One can still use traditional ML performance metrics like accuracy, precision, and recall if they are using LLMs for traditional ML problems like sentiment analysis or general classification. However, we may employ various metrics to assess the LLM's performance based on the task it is used for.
- BLEU is a machine translation algorithm that evaluates the difference in n-gram precision between the source and produced output.
- METEOR, a machine translation algorithm that prioritizes recall over precision, is derived from the harmonic mean of unigram precision and recall.
- ROUGE for summarization that takes into account F1-Score, recall, and precision throughout a sequence.
- Text generation perplexity serves as a gauge for how well the trained model has picked up on text distribution.
- BERTScore for embedding similarity in text generation
- CIDEr calculates how close an image's generated caption is to the reference captions.
- SPICE prioritizes capturing information about objects, attributes, and relationships (semantic propositions) when evaluating a caption generated for an image
- Assessing the output produced by smaller language models using larger models with more parameters
- Common benchmarks for a variety of applications include question answering, natural language generation, summarization, machine translation, and more. Several well-known benchmarks include Mostly Basic Python Programming (MBPP), HumanEval, GLUE, SuperGLUE, MMLU, LAMBADA, and Big Bench Collaboration Benchmarks. Additionally, there is Human in the Loop (HITL) where human evaluators provide input on the calibre of the text produced by the model.
Traditional hosting solutions used for smaller models lack the necessary optimisation functionality to host LLM models with the best possible throughput and inference latency. LLM model inference container images with Deep Java Library (DJL) Serving are supported by SageMaker. Model parallelism and inference optimisation libraries supported by SageMaker include:
- An open-source inference optimisation library called DeepSpeed
- Hugging Face: A library for model parallel inference
- An Nvidia open-source library called FasterTransformer makes transformer-based neural network inference operate more smoothly.
Moreover, Hugging Face LLM Deep Learning Container (DLC) hosting for LLMs on SageMaker allows high-performance text generation via tensor parallelism, dynamic batching and model quantization.

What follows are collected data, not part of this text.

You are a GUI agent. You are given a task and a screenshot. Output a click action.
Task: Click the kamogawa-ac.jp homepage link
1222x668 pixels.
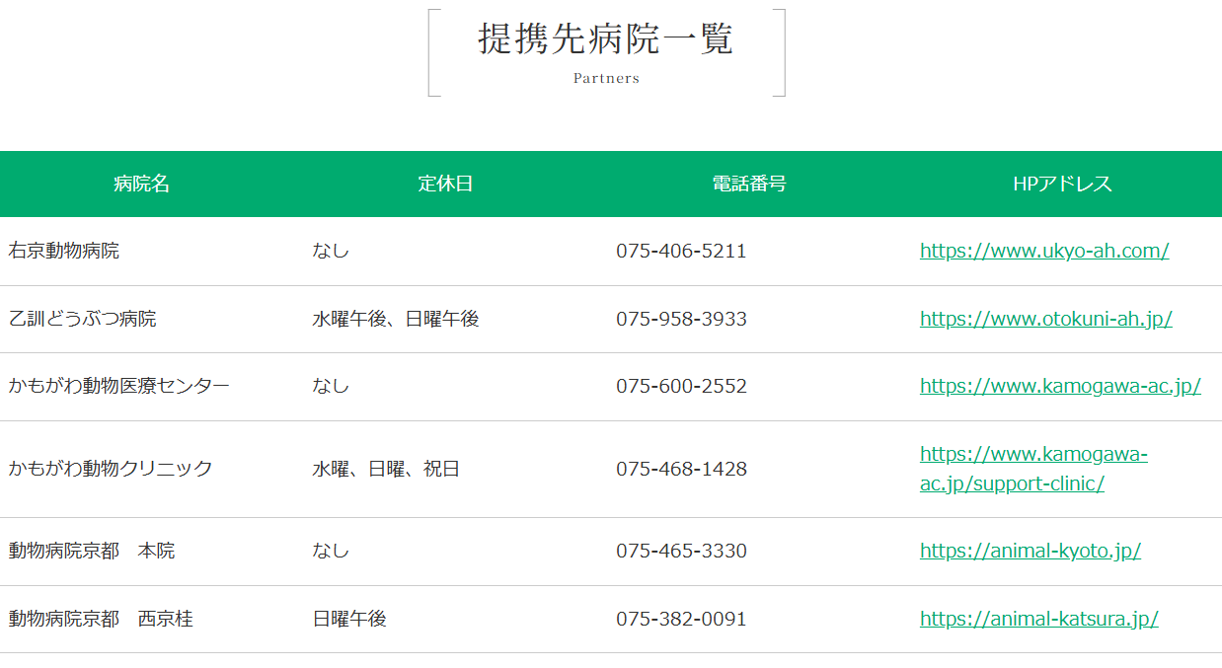pos(1059,386)
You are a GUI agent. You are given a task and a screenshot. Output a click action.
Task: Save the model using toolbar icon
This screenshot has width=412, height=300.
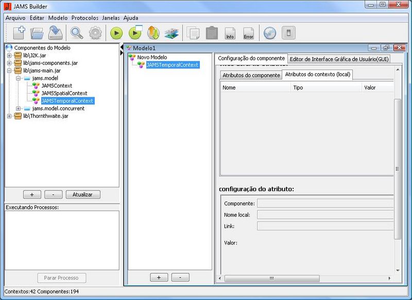pos(55,33)
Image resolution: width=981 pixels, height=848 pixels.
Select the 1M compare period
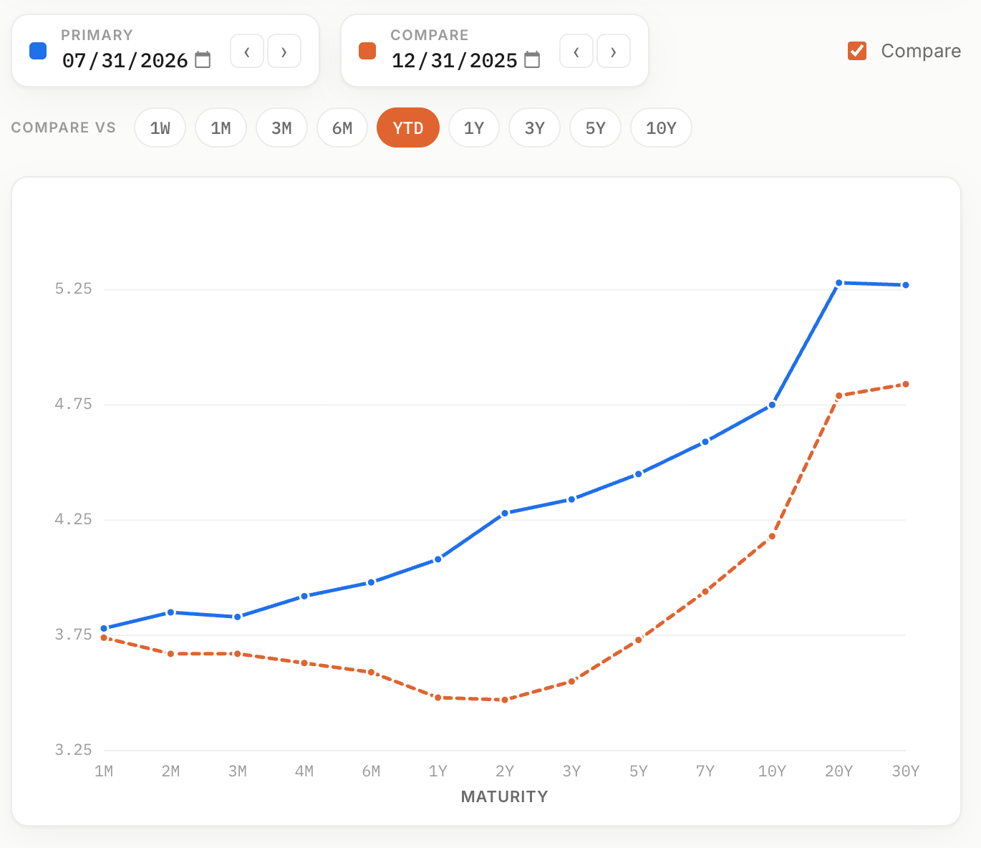221,127
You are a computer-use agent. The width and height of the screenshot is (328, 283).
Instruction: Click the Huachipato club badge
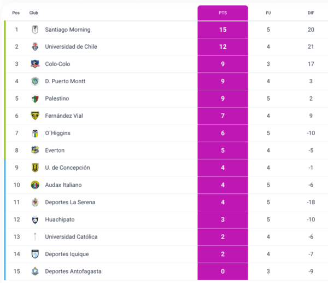35,220
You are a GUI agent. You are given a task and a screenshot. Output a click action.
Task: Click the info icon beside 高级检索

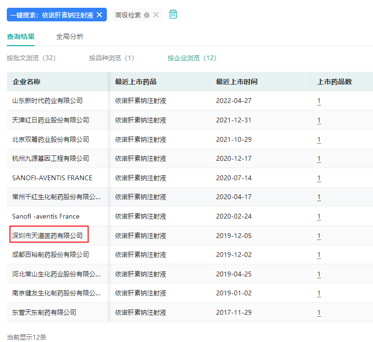[x=147, y=15]
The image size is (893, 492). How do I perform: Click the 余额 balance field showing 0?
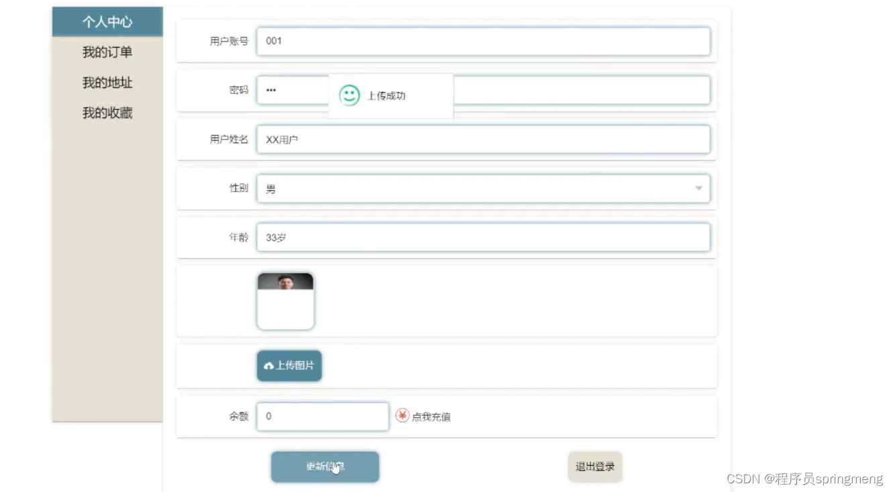322,416
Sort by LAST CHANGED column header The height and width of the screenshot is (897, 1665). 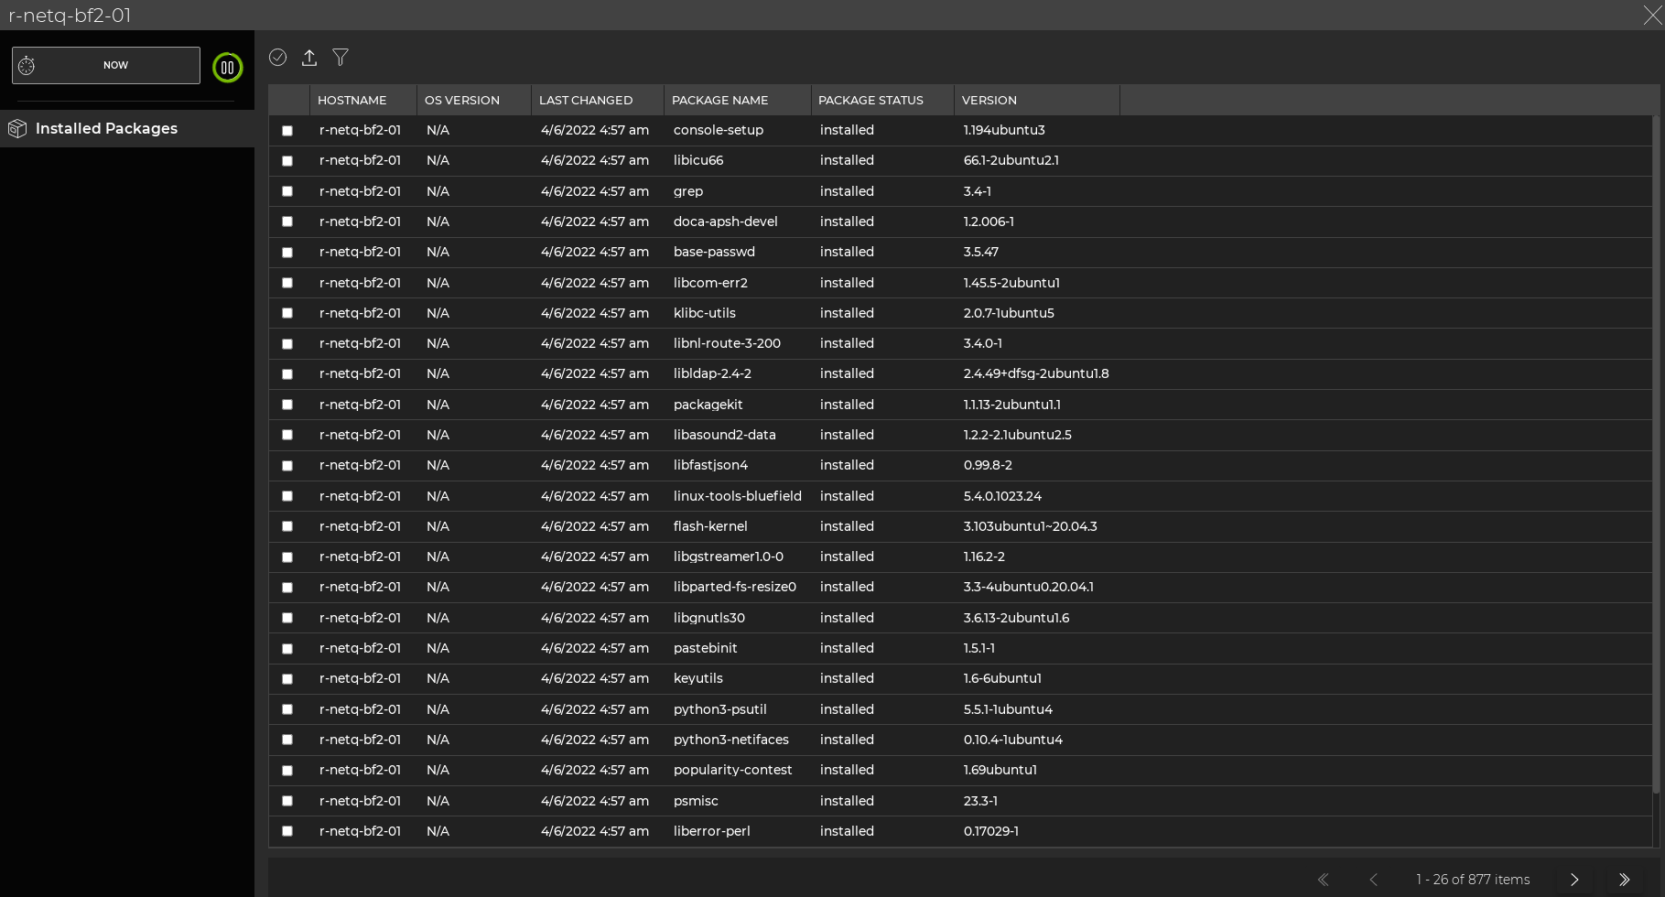coord(585,101)
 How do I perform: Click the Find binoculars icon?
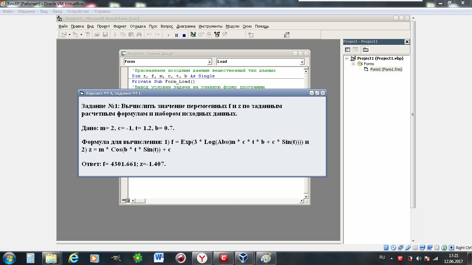click(139, 35)
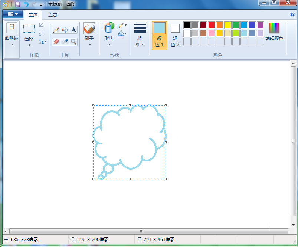Click the Crop icon
298x247 pixels.
[x=41, y=25]
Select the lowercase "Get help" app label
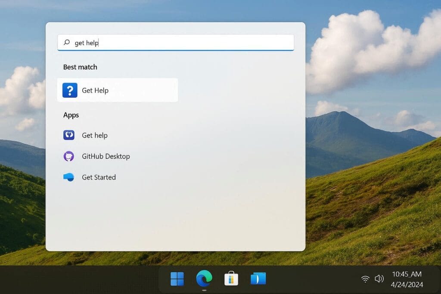 tap(95, 135)
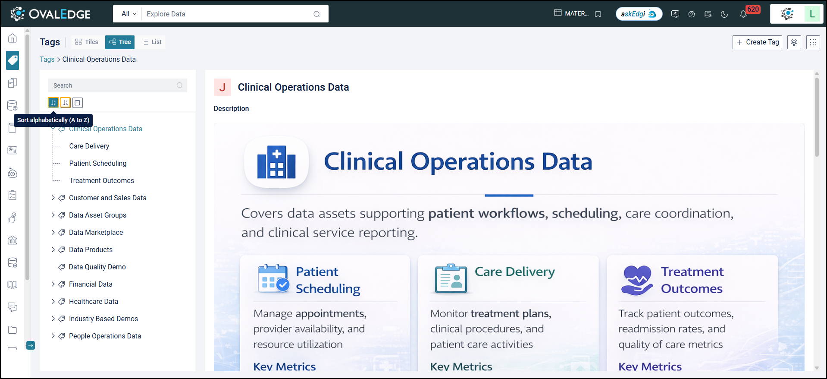This screenshot has height=379, width=827.
Task: Toggle Sort alphabetically A to Z
Action: (x=53, y=103)
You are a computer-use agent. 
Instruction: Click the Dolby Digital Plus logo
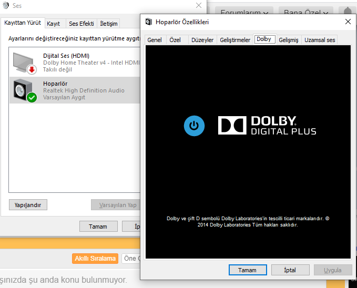[x=267, y=126]
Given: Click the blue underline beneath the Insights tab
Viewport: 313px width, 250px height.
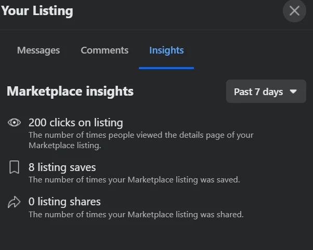Looking at the screenshot, I should point(166,68).
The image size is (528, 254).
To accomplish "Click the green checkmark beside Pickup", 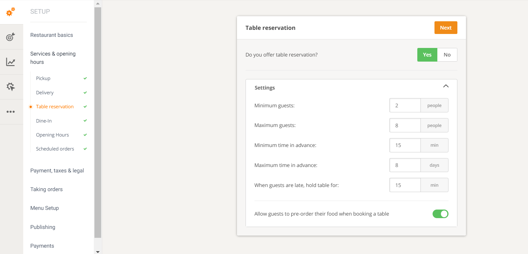I will pos(85,78).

In production: prompts, generated response, RAG performance, data quality, model quality, infrastructure utilization, endpoint latency, and throughput all need to be closely watched.
To detect any drift or eventual deterioration of quality in the generated response. It is also crucial to compare their capabilities over time to a baseline.
Context, relevance to prompt, repetitiveness, repeatability, readability, token size, injection, refusal, sentiment, toxicity, and response hallucinations are a few of the suggested metrics to track prompts and responses. Monitoring chunk size, generated embeddings, embedding speed, and semantic search results is recommended for RAG. To enable prompt remediation through retraining, each of these factors needs to be watched carefully over time.
A Shadow Testing or AB Testing pipeline can also be used to compare various prompts, embeddings, and/or LLMs over time and select the most appropriate one for various use cases. These features are included in SageMaker by default, and to maximize their potential can also be coupled with other open-source tools like MLflow.
SageMaker's human-in-the-loop capabilities through SageMaker Augmented AI (A2I) to implement human review of LLM predictions in production in many cases where automated monitoring is not possible or relevant benchmark is not available for your specific domain.